William Ophuls es uno de los pensadores capitales del actual medioambientalismo. Uno de sus libros más importantes, inédito en español, se titula Immoderate Greatness: Why Civilizations Fail, que podría traducirse como Grandeza inmoderada: por qué las civilizaciones fracasan. Ophuls escribe en él: «Una civilización madura se ve atrapada en una trampa entrópica de la que es casi imposible escapar. Dado que la energía y los recursos disponibles ya no pueden mantener el grado de complejidad existente, la civilización empieza a consumirse a sí misma tomando prestado del futuro, allanando el camino para una eventual implosión. Esta es la tragedia de la civilización: su propia ‘grandeza’, su panoplia de riqueza y poder, se vuelve en su contra y la derriba».

A cualquiera que haya leído Colapso, el ensayo de Jared Diamond, el argumento le resultará cercano, máxime en días como los actuales, donde experimentamos en carne propia, sin refugio posible ni coartada legítima, el precio que pagamos por haber consentido la autofagia de nuestros recursos naturales en nombre del crecimiento incontrolado.

La tesis de Ophuls es uno de los pilares que sustenta Civilizados hasta la muerte, de Christopher Ryan, el antepenúltimo (el libro es de 2019; o sea: hace una eternidad) ataque contra lo que se denomina NPP o ‘Narrativa del Progreso Perpetuo’, una línea de pensamiento cuyos dogmas centrales serían: a) que el progreso es nuestra llave para sobrevivir al hombre brutal, miserable y violento que llevamos dentro, b) que frente al progreso la única alternativa es la barbarie y c) que el progreso es una especie de superórgano sintonizado en la frecuencia de la verdad, por oposición a un conjunto de saberes prácticos y de actitudes éticas que conducen al atraso en el mejor de los casos y a la extinción en el resto de escenarios.

La filosofía del progreso, la idea más poderosa de los últimos doscientos años pero también la más perversa y tóxica, revitaliza el ideario de Hobbes (fuera del Estado al hombre no le está reservada otra cosa que una vida «solitaria, pobre, desagradable, brutal y corta») y abunda en el imaginario del doctor Pangloss, según el cual todo hito tecnocientífico invita al optimismo.

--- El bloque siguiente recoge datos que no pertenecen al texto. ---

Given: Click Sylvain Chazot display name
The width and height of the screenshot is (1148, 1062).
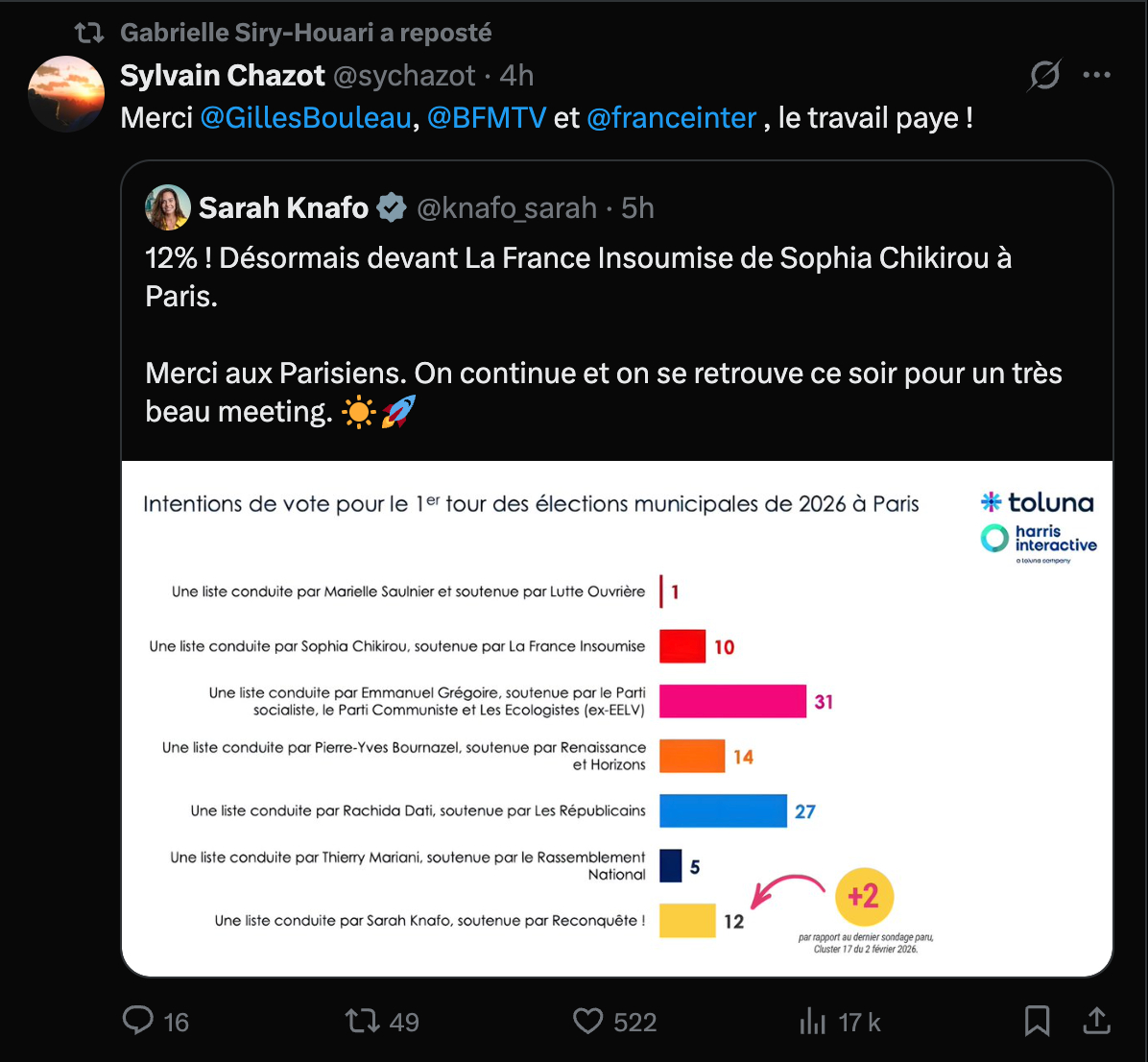Looking at the screenshot, I should point(223,75).
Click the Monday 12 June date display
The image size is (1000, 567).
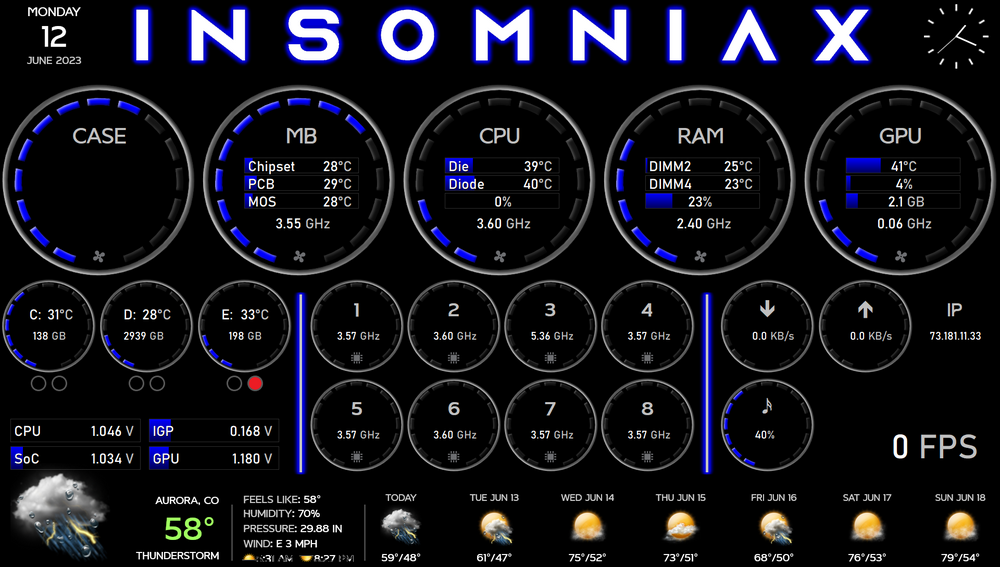pos(54,36)
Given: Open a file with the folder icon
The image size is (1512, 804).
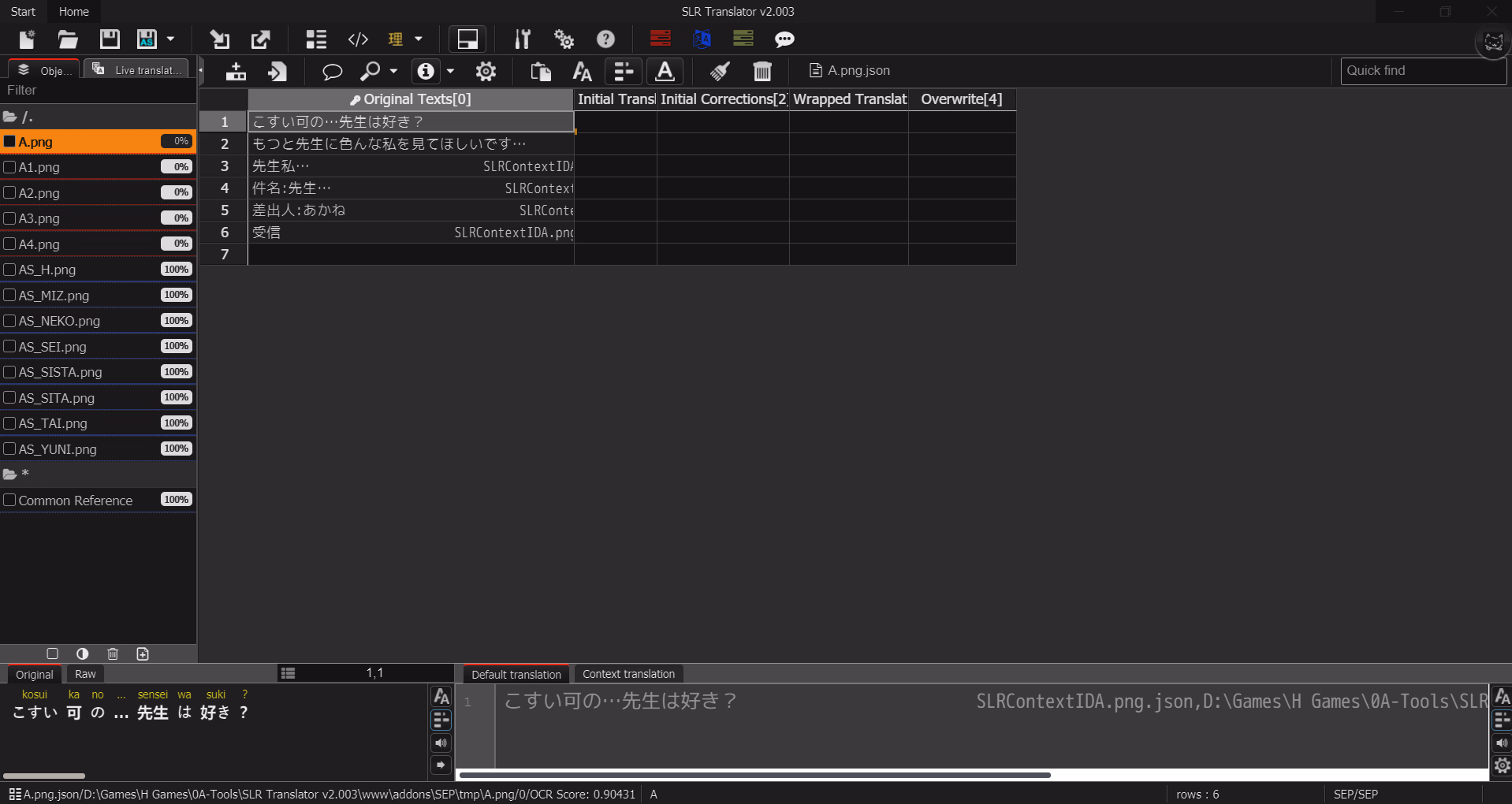Looking at the screenshot, I should 68,39.
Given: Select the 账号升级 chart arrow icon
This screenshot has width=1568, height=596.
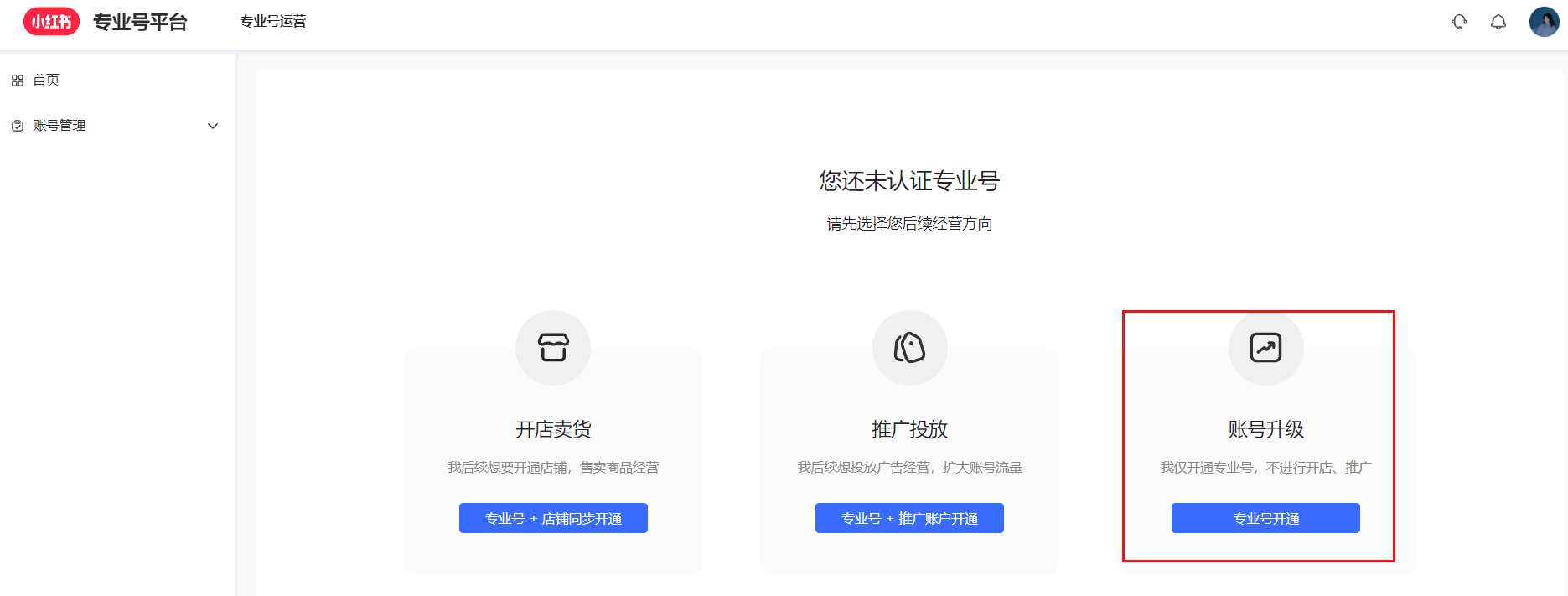Looking at the screenshot, I should (1265, 347).
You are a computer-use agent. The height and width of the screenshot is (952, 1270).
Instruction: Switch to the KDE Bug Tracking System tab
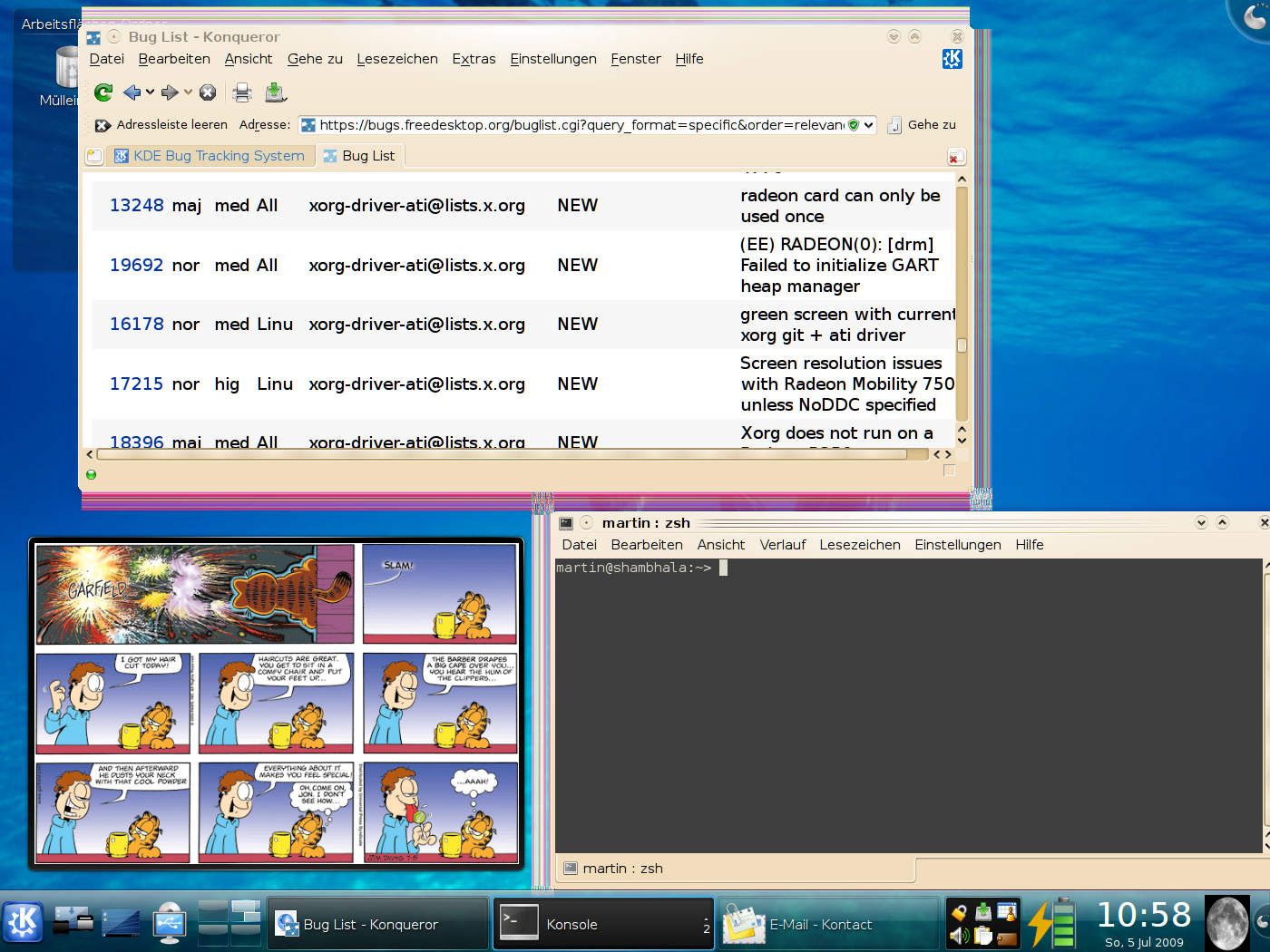click(x=210, y=156)
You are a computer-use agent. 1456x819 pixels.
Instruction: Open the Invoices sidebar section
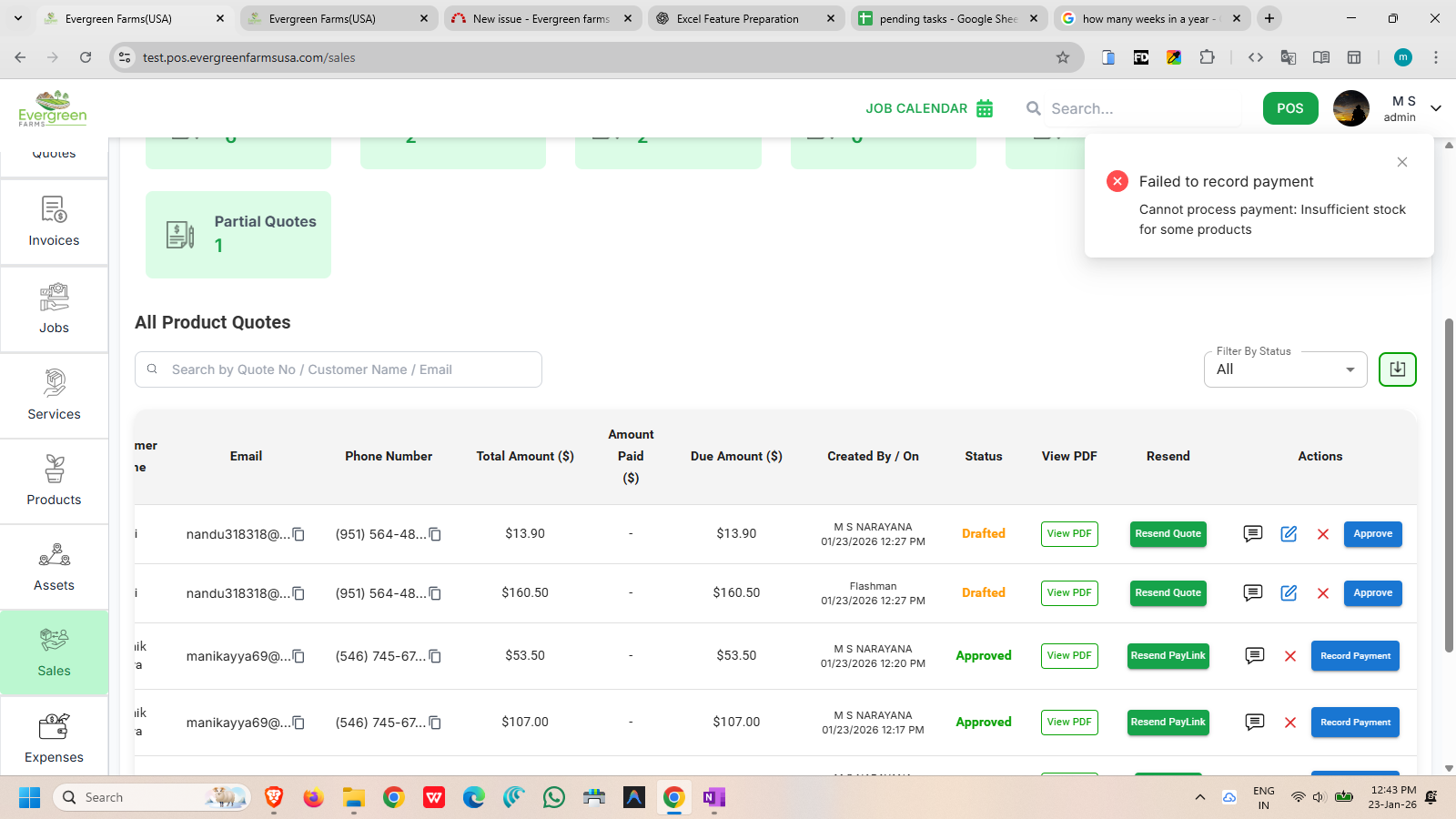click(x=54, y=222)
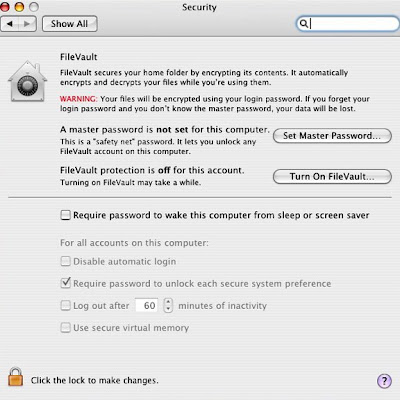Enable require password to wake from sleep
Viewport: 400px width, 400px height.
click(65, 215)
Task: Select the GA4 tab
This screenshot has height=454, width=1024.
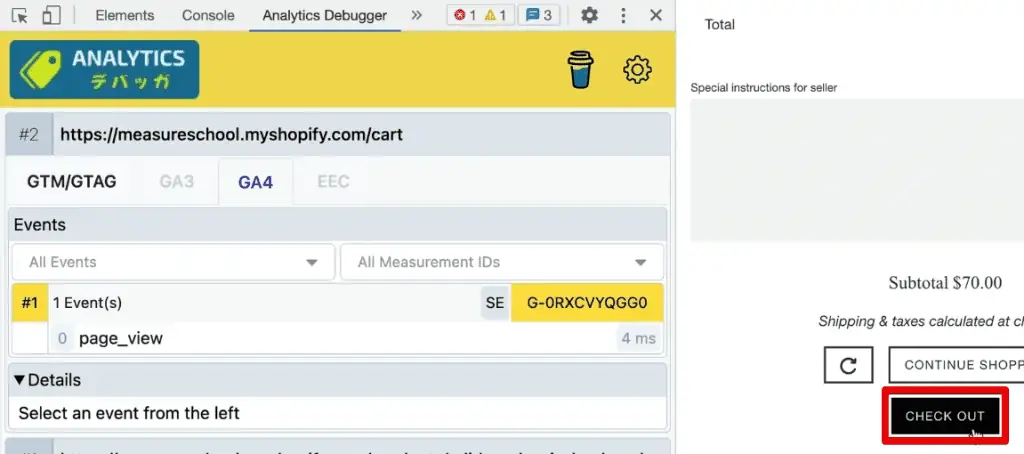Action: pyautogui.click(x=255, y=182)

En su camino de perfección, y para dejar atrás una existencia desmayada y torpe, nuestra especie se yergue a hombros de gigantes. Si mira por el retrovisor, lo único que advierte es un pasado sangriento de cazadores-recolectores, hordas de forrajeros infanticidas, ateridos y hambrientos. Pero Ryan no se cree ese relato, y en su libro discute con sarcasmo y mala uva (también con ocasional candidez) a la entera compañía de optimistas, desde el muñidor original de Leviatán hasta el último seguidor de Steven Pinker, para mostrarles a dónde ha conducido su fe inmaculada en el dios Progreso y en sus avatares, este presente infeccioso e infectado donde se han satisfecho al fin las distopías más tenebrosas del siglo XX: la búsqueda química de la felicidad de Huxley, la videovigilancia omnívora de Orwell y la dictadura de la farmacocracia de Lem.